Here is my solution for the follow-up question

$$ \begin{align*} \int_{-\infty}^\infty \exp(-x^2-\mathrm ikx)\,\mathrm dx &= \int_{-\infty}^\infty \exp(-(x^2+\mathrm ikx))\,\mathrm dx \\ &= \int_{-\infty}^\infty \exp\left(-\left(x^2+\mathrm ikx-\frac{k^2}{4}+\frac{k^2}{4}\right)\right)\,\mathrm dx \\ &= \int_{-\infty}^\infty \exp\left(-\left(\left(x+\frac{1}{2} \mathrm ik\right)^2+\frac{k^2}{4}\right)\right)\,\mathrm dx \\ &= \exp\left(-\frac{k^2}{4}\right)\int_{-\infty}^\infty \exp\left(-\left(x+\frac{1}{2} \mathrm ik\right)^2\right)\,\mathrm dx \\ &= \exp\left(-\frac{k^2}{4}\right)\int_{-\infty}^\infty \exp(-t^2)\,\mathrm dt \\ &= \exp\left(-\frac{k^2}{4}\right)\sqrt{\pi} \end{align*} $$

Answer 1

Another way.

$\exp(-z^2)$ is an entire function. Its power series at the origin converges for all $z$.
Take the anti-derivative of that series term-by-term. It still converges for all $z$. (Use the formula for radius of convergence.) So the series of antiderivatives is an antiderivative for $\exp(-z^2)$.

That argument works for all entire functions. In this case: $$ f(z) = \sum_{n=0}^\infty \frac{(-1)^n}{n!} z^{2n} \\ F(z) :=\sum_{n=0}^\infty \frac{(-1)^n}{n!}\;\frac{z^{2n+1}}{2n+1} \\ F'(z) = f(z) $$

Answer 2

The composition of functions with an antiderivative has an antiderivative.

$\exp$ has an antiderivative because it is its own derivative (and hence its own antiderivative) everywhere.

# [Data shown]
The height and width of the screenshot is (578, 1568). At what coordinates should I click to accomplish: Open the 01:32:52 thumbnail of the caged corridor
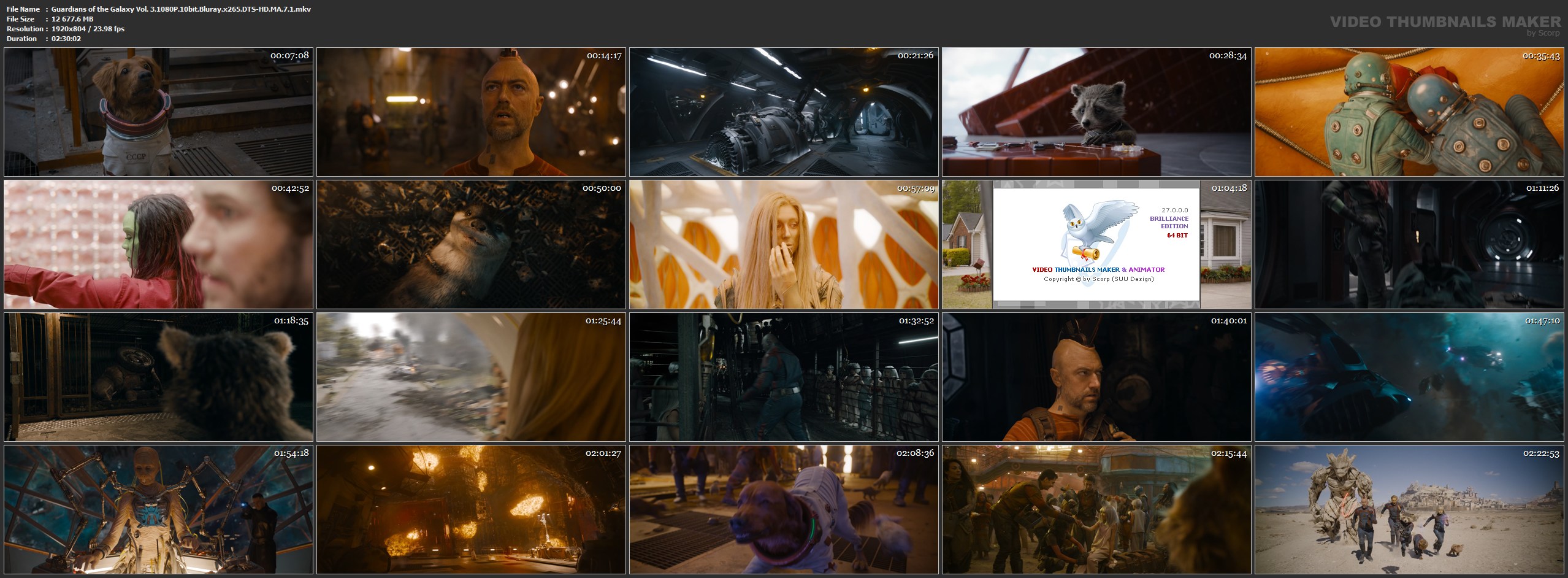(784, 377)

# [Challenge]
Could you return, word for word, the passage of the Gaussian integral excerpt that opens with the words containing "Here is my solution" and closes with "origin converges for all $z$."? None of the data matters here.

# [Reply]
Here is my solution for the follow-up question

$$ \begin{align*} \int_{-\infty}^\infty \exp(-x^2-\mathrm ikx)\,\mathrm dx &= \int_{-\infty}^\infty \exp(-(x^2+\mathrm ikx))\,\mathrm dx \\ &= \int_{-\infty}^\infty \exp\left(-\left(x^2+\mathrm ikx-\frac{k^2}{4}+\frac{k^2}{4}\right)\right)\,\mathrm dx \\ &= \int_{-\infty}^\infty \exp\left(-\left(\left(x+\frac{1}{2} \mathrm ik\right)^2+\frac{k^2}{4}\right)\right)\,\mathrm dx \\ &= \exp\left(-\frac{k^2}{4}\right)\int_{-\infty}^\infty \exp\left(-\left(x+\frac{1}{2} \mathrm ik\right)^2\right)\,\mathrm dx \\ &= \exp\left(-\frac{k^2}{4}\right)\int_{-\infty}^\infty \exp(-t^2)\,\mathrm dt \\ &= \exp\left(-\frac{k^2}{4}\right)\sqrt{\pi} \end{align*} $$

Answer 1

Another way.

$\exp(-z^2)$ is an entire function. Its power series at the origin converges for all $z$.